--- start Provided data ---

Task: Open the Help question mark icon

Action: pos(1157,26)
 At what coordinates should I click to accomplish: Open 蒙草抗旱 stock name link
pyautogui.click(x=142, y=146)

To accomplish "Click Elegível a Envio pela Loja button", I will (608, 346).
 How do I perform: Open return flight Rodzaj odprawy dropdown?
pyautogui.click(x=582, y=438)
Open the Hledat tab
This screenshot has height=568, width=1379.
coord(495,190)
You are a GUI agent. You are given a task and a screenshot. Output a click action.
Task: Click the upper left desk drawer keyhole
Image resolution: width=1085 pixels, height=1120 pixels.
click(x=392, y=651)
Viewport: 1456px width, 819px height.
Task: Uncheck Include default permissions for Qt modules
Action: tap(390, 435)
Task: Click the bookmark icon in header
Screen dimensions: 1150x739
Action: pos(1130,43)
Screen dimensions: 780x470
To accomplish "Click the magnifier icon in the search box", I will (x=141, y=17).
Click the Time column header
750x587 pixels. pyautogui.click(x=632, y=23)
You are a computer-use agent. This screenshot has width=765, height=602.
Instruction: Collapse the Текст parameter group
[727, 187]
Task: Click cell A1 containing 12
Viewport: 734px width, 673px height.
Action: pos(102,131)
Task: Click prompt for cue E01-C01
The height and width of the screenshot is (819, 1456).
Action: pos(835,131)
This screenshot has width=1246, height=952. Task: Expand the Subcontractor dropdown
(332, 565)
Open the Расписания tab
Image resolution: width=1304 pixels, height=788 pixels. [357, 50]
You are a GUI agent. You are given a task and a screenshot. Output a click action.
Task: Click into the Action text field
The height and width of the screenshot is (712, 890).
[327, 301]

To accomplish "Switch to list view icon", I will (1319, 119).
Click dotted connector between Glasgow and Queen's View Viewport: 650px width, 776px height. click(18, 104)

--- end Provided data ---

- What is required -
Copy all of the records above word for word.

- Result for this exercise -
Task: Open the Help question mark icon

Action: pos(1157,26)
 At what coordinates should I click to accomplish: Open 蒙草抗旱 stock name link
pyautogui.click(x=142, y=146)

To accomplish "Click Elegível a Envio pela Loja button", I will (608, 346).
 How do I perform: Open return flight Rodzaj odprawy dropdown?
pyautogui.click(x=582, y=438)
Open the Hledat tab
This screenshot has height=568, width=1379.
coord(495,190)
You are a GUI agent. You are given a task and a screenshot. Output a click action.
Task: Click the upper left desk drawer keyhole
Image resolution: width=1085 pixels, height=1120 pixels.
click(x=392, y=651)
Viewport: 1456px width, 819px height.
Task: Uncheck Include default permissions for Qt modules
Action: tap(390, 435)
Task: Click the bookmark icon in header
Screen dimensions: 1150x739
Action: pos(1130,43)
Screen dimensions: 780x470
To accomplish "Click the magnifier icon in the search box", I will (x=141, y=17).
Click the Time column header
750x587 pixels. pyautogui.click(x=632, y=23)
You are a computer-use agent. This screenshot has width=765, height=602.
Instruction: Collapse the Текст parameter group
[727, 187]
Task: Click cell A1 containing 12
Viewport: 734px width, 673px height.
Action: pos(102,131)
Task: Click prompt for cue E01-C01
The height and width of the screenshot is (819, 1456).
Action: pos(835,131)
This screenshot has width=1246, height=952. Task: Expand the Subcontractor dropdown
(332, 565)
Open the Расписания tab
Image resolution: width=1304 pixels, height=788 pixels. [357, 50]
You are a GUI agent. You are given a task and a screenshot. Output a click action.
Task: Click into the Action text field
The height and width of the screenshot is (712, 890).
[327, 301]

To accomplish "Switch to list view icon", I will (1319, 119).
Click dotted connector between Glasgow and Queen's View Viewport: 650px width, 776px height. click(18, 104)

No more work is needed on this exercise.